Solid player (Carlton’s Designated Catcher for the Phillies) and even better announcers. Understated announcer with a sense of humor. RIP
McCarver, Kiner and Zabriskie covering the Mets from 83-89 were a great broadcast team. They were a big part of my childhood. Thank you Tim RIP
Even tho as a Cub fan I was swore to hate him, when he would tell stories or get around Ueck and tell stories & jokes of the old days, I was left in stitches. Tim had this amazing way of setting a scene and putting you right there, sharing his experience. I’ll never forget that or him. R.I.P. Tim, you were the voice of a generation of baseball fans
An embarrassment in the broadcast booth and a person who was both out of touch with the current game and the current state of the world he lived in. Any game where he was on the microphone became immediately unlistenable. He will not be missed.
Finally!! Another perspicacious soul who dares to defy this deification of McCarver!
He wanted to be Joe Garagiola but he didn’t have a folksy bone in his body!!

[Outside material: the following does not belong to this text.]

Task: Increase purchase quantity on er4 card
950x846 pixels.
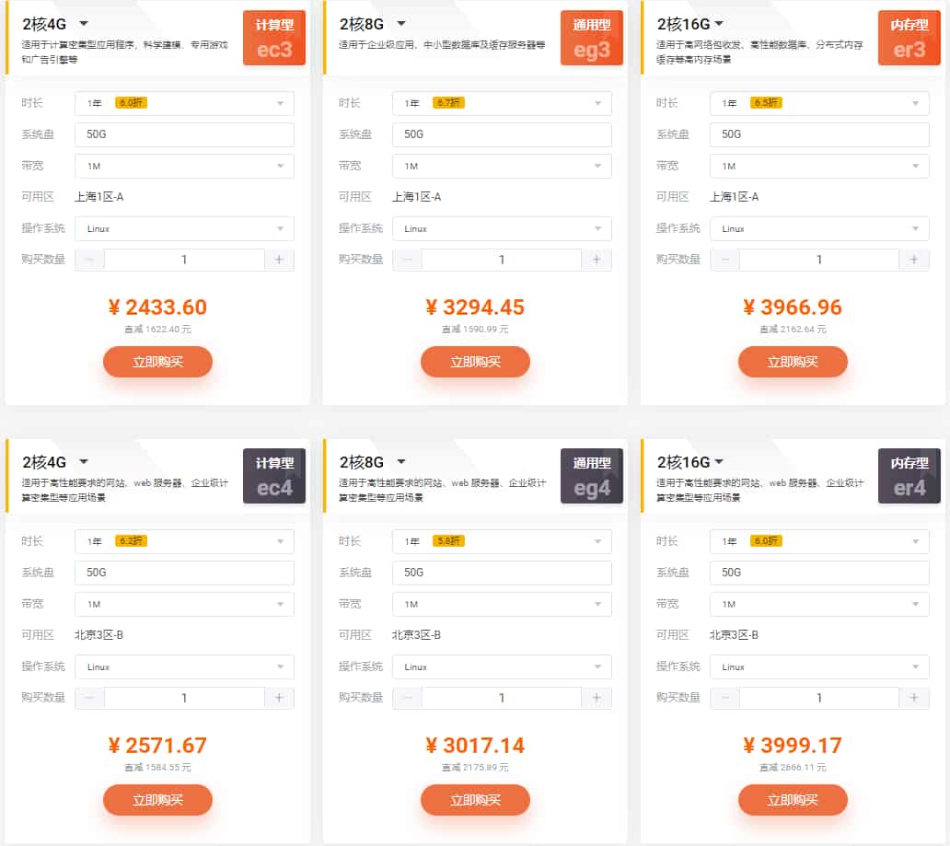Action: (x=914, y=698)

Spent his career bragging how he was Bob Gibson’s whipping boy and this supposed rough tough character sure wimped out against Sanders in the Braves’ celebratory clubhouse.
“You’re a real man, Dion” was all he could whiningly utter in retaliation.
Phoney personified, baby!!
Really wimped out against Dion; he showed class and professionalism where Dion did his Will Smith impersonation. Let’s see if you could have caught for 21 years in the ML.
Dion a pro football player and baseball player was the wimp attacking a man 36 years older than himself, wow real brave.
McCarver hit it right on the head “You’re a real man, Dion” because he showed what a classless dude Dion is.
Everyone from the first half of my life is about gone. Even though it was obvious that it’d happen, now that we’ve gotten to the point it’s horribly depressing.
Now is your chance to share with the younger generations so they may benefit from your experiences.
I agree & do when I can.
Agree 100%, although I’ve seen more yesterdays than I ever will tomorrows. Between musical acts, movie stars and athletes passing on, you’re right, it kind of feels like a little bit of your own youth is gone, too
My one time Mc carver story. After a game he walked out to Larry Christiansens’ car. Larry signed autographs, Tim ignored us and proceeded to open up a Rolling Rock beer and pound it down. I thought it was funny.
I enjoyed watching Tim McCarver play despite being a Cub fan at the time. I respected his catching and thought he called a good game.
His days in the booth were a bit less rewarding to me. The “Master of the Obvious” was a nickname he picked up and the more I watched him in the booth, the better I understood why he got the nickname.
Overall, he made a great contribution to baseball and deserves to be honored. Tim, RIP and thank you for your years in baseball. I am one of the many that enjoyed watching you play the game.
Rip Tim you were a pretty darn good mlb catcher .Your stories about legendary Cardinal coach/Pilots manager Joe Schultz were hilarious. I hope you two are up there enjoying the post game spread and “Pounding the ol’ Budweiser “.
RIP Tim. I don’t understand the negative comments about his broadcasting. He always seemed very knowledgeable and I enjoyed hearing his insights. He could tell a story too!
RIP. He had a deep love for the game. I remember him in the booth for some cardinal games, and he was a great story teller, and I really enjoyed a lot of the Gibson stories along the way. I do understand where some are coming from though, especially those that think he did it for too long. He definitely fell off at the end, especially struggling with player names, etc. but provided many fond memories. You could tell in the current stages of the game he was a little behind but as quick as can be when recalling some story from the 60s.